== Source information ==

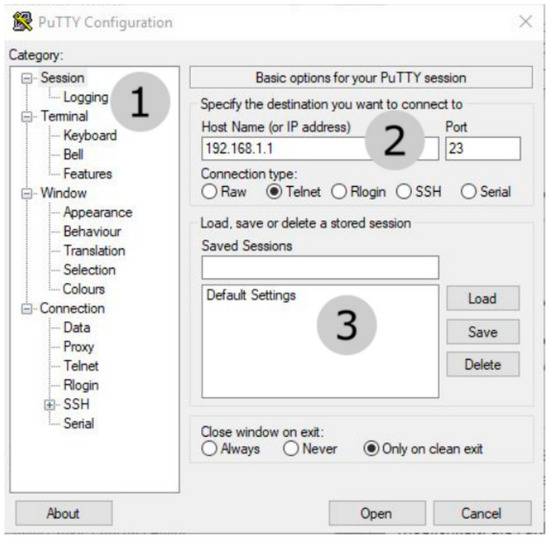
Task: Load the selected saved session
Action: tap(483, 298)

===
== Source information ==

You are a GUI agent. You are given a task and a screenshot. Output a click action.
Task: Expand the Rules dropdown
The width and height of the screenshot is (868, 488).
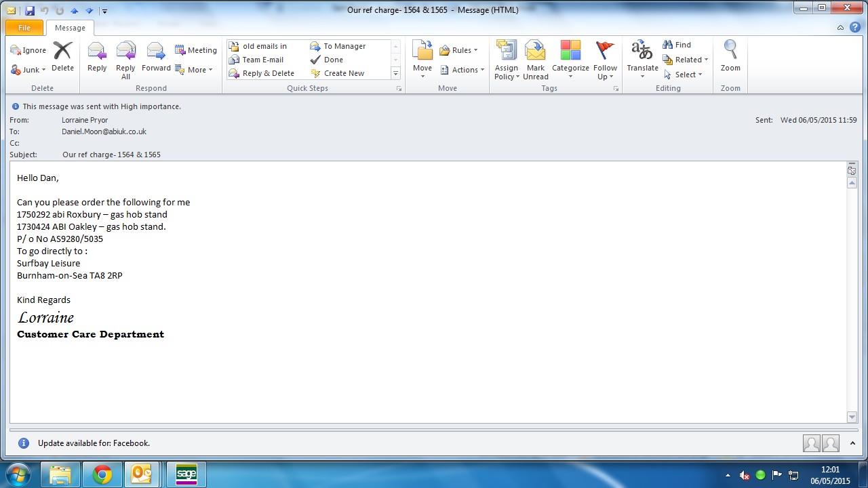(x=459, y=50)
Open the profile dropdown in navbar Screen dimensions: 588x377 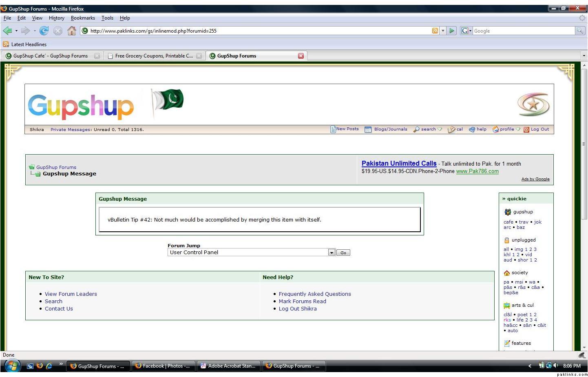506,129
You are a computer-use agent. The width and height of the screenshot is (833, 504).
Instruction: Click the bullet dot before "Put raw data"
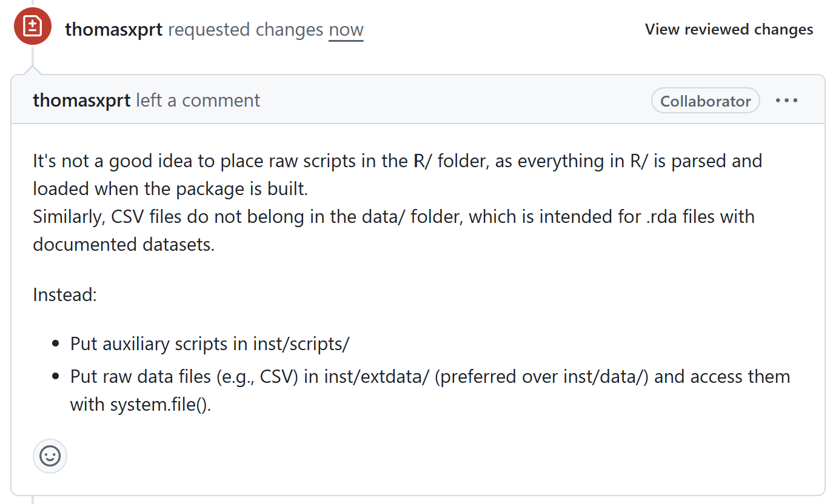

===
== Source information ==

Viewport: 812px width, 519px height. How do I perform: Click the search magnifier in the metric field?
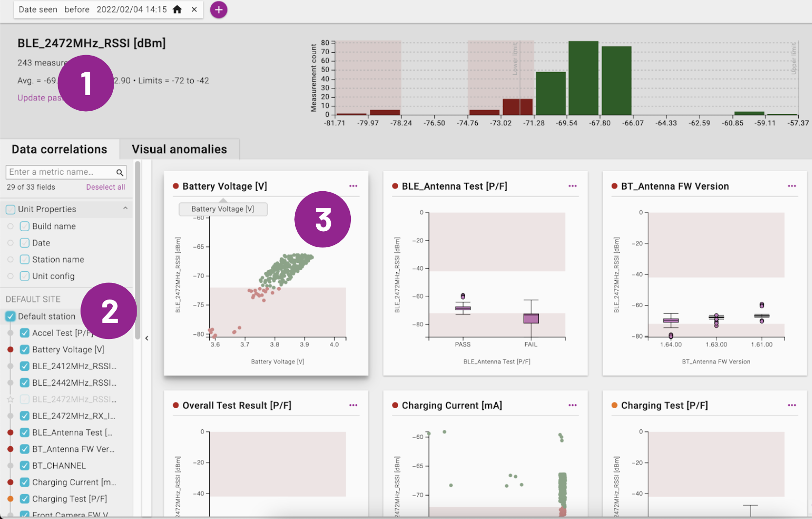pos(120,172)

===

_Assigned task_
Scan the data for lines containing "agent" and copy all of them.

_Your response_
You are a GUI agent. You are given a task and a screenshot. Output a click action.
You are a computer-use agent. The width and height of the screenshot is (833, 504).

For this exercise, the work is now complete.